I'm getting confused with the phase difference between voltage and current (see attached photos from graffeo book). in his lagging generator explanation, the θ is negative. is the θ between voltage and current different than the θ in the power triangle? I thought these were the same. Or is the rule of thumb i've been using wrong from the start?

can someone please shed some light here for me. thank you.

View attachment 9841


View attachment 9842


----------



## BigWheel

It might help to think of "leading" vs. "lagging" in terms of current and voltage instead of positive and negative. Power factor is generally used in calculations as an absolute value, so the sign of the PF is irrelevant.

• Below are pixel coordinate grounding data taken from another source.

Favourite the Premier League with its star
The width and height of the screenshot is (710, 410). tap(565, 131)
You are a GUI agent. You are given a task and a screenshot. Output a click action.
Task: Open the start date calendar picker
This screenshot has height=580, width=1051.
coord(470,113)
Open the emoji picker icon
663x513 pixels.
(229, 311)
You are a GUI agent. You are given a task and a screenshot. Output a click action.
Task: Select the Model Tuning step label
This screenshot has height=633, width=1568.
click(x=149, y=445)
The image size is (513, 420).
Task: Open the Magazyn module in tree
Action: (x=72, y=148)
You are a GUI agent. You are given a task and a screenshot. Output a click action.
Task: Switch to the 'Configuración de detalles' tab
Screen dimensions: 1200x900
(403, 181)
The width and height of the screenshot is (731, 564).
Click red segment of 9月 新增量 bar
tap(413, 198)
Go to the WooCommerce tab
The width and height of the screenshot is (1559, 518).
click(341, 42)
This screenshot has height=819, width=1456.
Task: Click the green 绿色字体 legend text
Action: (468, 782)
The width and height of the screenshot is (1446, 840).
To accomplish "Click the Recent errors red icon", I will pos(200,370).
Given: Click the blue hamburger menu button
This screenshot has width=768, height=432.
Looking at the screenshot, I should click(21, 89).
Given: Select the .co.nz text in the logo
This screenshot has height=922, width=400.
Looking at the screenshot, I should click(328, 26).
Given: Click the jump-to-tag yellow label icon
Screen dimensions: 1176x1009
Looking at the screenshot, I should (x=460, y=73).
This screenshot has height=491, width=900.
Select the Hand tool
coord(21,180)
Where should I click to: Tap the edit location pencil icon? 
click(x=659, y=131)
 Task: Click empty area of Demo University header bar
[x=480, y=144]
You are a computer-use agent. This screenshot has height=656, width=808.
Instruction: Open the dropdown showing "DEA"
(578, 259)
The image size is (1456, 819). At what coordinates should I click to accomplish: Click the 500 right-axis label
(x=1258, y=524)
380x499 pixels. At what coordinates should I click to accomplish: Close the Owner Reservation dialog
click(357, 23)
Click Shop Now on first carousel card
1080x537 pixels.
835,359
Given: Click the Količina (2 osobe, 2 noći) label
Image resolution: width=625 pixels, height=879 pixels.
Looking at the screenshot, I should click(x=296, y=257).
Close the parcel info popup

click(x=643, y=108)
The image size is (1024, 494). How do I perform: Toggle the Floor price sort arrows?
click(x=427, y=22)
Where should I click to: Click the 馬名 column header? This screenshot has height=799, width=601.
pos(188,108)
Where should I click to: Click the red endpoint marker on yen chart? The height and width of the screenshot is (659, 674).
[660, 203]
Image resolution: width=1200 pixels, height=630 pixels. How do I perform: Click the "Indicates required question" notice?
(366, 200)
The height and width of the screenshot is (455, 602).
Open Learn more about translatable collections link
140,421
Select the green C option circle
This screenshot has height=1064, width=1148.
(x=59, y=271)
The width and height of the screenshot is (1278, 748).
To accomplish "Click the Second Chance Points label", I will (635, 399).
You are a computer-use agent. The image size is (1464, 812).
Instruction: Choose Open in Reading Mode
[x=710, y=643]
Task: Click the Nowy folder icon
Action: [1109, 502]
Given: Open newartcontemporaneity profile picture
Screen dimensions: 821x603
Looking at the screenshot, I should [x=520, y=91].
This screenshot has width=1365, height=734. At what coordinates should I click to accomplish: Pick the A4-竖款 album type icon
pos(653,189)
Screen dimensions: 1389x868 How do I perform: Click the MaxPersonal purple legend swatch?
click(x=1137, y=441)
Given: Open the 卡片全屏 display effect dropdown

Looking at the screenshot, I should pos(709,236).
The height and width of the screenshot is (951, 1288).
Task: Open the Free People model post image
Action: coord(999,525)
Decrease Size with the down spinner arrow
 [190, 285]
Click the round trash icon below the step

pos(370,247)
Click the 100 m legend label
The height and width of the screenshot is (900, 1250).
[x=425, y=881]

A leading power factor means the current is "leading" the voltage (i.e., current crosses the zero-axis first) while a lagging power factor means that the current is "lagging" behind the voltage (i.e., current crosses the zero axis second).


----------



## rg1

applepieordie said:


> Hi,
> 
> I've always used this rule of thumb:
> 
> 
> lagging generator (over-excited): exporting Watt and exporting VAR
> 
> leading generator (under-excited): exporting Watt and importing VAR
> 
> lagging motor (under-excited): importing Watt and importing VAR
> 
> leading motor (over-excited): importing Watt and exporting VAR
> 
> so along this line of thinking, lagging generator θ is positive, leading generator θ is negative, lagging motor θ is negative, leading motor θ is positive. where θ is the impedance phase angle in the "power triangle."
> 
> Is this correct?
> 
> I'm getting confused with the phase difference between voltage and current (see attached photos from graffeo book). in his lagging generator explanation, the θ is negative. is the θ between voltage and current different than the θ in the power triangle? I thought these were the same. Or is the rule of thumb i've been using wrong from the start?
> 
> can someone please shed some light here for me. thank you.
> 
> View attachment 9841
> 
> 
> View attachment 9842


Your thumb rule is correct. PF angle is same as power triangle when we have one voltage across the load. These two concepts and the note below should not be mixed till one is thorough in the all the concepts. So it will be a good idea to understand them separately and thoroughly.

Note -This concept is only for the machines connected to Grid (Vt is constant) else for stand alone cases the scenario will be different.

Let me give a try for Gen?Motor? connected to grid. In generator and motor case the pf angle theta, if not specified otherwise, is the angle between terminal voltage, repeat terminal voltage, repeat terminal voltage and the current. There is no change in the notation of this angle (negative when behind the voltage and positive when ahead)  leading implies ahead of Vt and lagging means behind Vt. Now build your phasor diagram from here; E=Vt+IX  for generator and  E=Vt-IX for motor. If E obtained like this is more than Vt, the machine (whether G or M) is over excited and if less it is under excited. 

Let us come to whether VARs are consumed or supplied.  For this, one has to compare reactive power with real power and decide. Say a generator delivering a power to a lagging pf load. By Vt x I* method, we see that both P and jQ are positive ,so both, real and reactive powers are supplied by Generator and consumed by load and from phasor we get Gen is over excited. This makes sense as the excitation current in the generator is responsible for generation of reactive power and turbine input for generation of active power.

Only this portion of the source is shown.